Fast-food restaurants across the state began laying off workers and closing locations weeks – months, in some cases – before the law went into effect. Michael Ojeda, a 29-year-old delivery driver who had worked at Pizza Hut for nearly a decade, told The Wall Street Journal that he was given notice in December 2023 that his last day would be in February. Multiple Pizza Hut franchises dropped their delivery services entirely, and more than a thousand delivery drivers have lost their jobs because of it. Southern California Pizza Co. alone cut 841 positions in Los Angeles, Orange, San Bernadino, Riverside, and Ventura counties.

Brian Horn, who owns two Vitality Bowls restaurants in San Jose, said he has cut his crews from four workers per store to two. “I’m definitely not going to hire anymore,” he said.
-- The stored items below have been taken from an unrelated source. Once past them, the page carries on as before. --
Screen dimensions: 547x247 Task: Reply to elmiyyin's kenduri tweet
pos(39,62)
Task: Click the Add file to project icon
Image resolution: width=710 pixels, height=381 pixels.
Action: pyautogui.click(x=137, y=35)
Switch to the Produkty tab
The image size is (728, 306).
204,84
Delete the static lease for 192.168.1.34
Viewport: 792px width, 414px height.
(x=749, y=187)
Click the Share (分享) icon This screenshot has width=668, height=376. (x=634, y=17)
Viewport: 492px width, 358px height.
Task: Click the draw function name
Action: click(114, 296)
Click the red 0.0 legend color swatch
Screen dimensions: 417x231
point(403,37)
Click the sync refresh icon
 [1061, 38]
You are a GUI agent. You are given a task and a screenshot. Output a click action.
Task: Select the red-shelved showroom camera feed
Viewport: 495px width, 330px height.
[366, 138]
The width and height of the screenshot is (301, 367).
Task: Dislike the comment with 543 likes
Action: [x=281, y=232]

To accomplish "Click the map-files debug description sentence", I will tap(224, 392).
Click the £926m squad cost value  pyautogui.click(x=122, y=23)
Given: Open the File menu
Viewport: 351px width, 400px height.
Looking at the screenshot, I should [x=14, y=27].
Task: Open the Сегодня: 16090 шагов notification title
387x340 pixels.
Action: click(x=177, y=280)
Rubio’s Coastal Grill is now closing 48 locations across California due to the “rising cost of doing business in the state.” Other locations in nearby states, however, remain open. And of course they would – there’s no requirement to pay those restaurant workers a wage that would have been considered exceptional even for many factory jobs not that long ago.  Mod Pizza and Fosters Freeze both closed locations, as well. Larger chains, like Chipotle, McDonald’s, Burger King, and Chick-fil-A, are keeping workers, but making up the difference by raising menu prices.

From California Dream to Fiscal Nightmare

From closing locations and cutting crews to raising prices and reducing products and services, California businesses are reacting precisely as anyone with a basic understanding of economics knew they would. Most folks go into business to make money – so, of course, companies seek to stop the loss of profit. It’s a tale as old as time: When the cost of doing business increases, it’s the customers or the employees – or both – who pay for it in the end.

Every minimum wage increase is accompanied by sharp price inflation within a matter of a few months. A gallon of milk doesn’t appear in the grocery store magically. Someone had to milk a cow. Someone else cared for and fed that cow, and other folks along the way processed the milk, packaged it (never mind the manufacturing of the container itself), loaded it onto a truck, and then drove it to the store, where yet more employees who have to be paid no less than the minimum wage unloaded the truck, stocked the shelves, and then ring it up at the check-out line.

In 2000, the California minimum wage was $5.75 an hour. Outside of fast food, it’s $11 an hour now. The average price of milk was $2.78 per gallon back in 2000, but it was $4.36 in 2023. Bread went from an average of $1.50 a loaf to $4.03 – $5.08 if you’re unlucky enough to be shopping in Los Angeles. Now, apply a similar price conversion to every single item you buy. Is it any wonder the bigger numbers on today’s paychecks feel like less money than back then? There may be more dollars each payday, but the loss of buying power has far outstripped the raises.

And then, of course, there’s all the people who got the “raise to $0 an hour.” It doesn’t matter much what the minimum wage is to the unemployed. And those who can’t find work either end up homeless or wards of the state on tax-funded “welfare.”  As Liberty Nation’s Kelli Ballard reported, California had the nation’s highest unemployment rate – 5.3% – back in February, months before the $20 minimum wage took effect. The state also went from nearly a $100 billion surplus just a couple of years ago (though much of that was federal COVID relief funds) to a $38 billion deficit this year. One shudders to think what those numbers will be in February 2025.

Businesses have been fleeing California to more corporate-friendly climes for several years thanks to the progressive (read: oppressive) taxes and other business regulations – but each time the state squeezes tighter, more companies squish out, either packing up and moving or closing down entirely.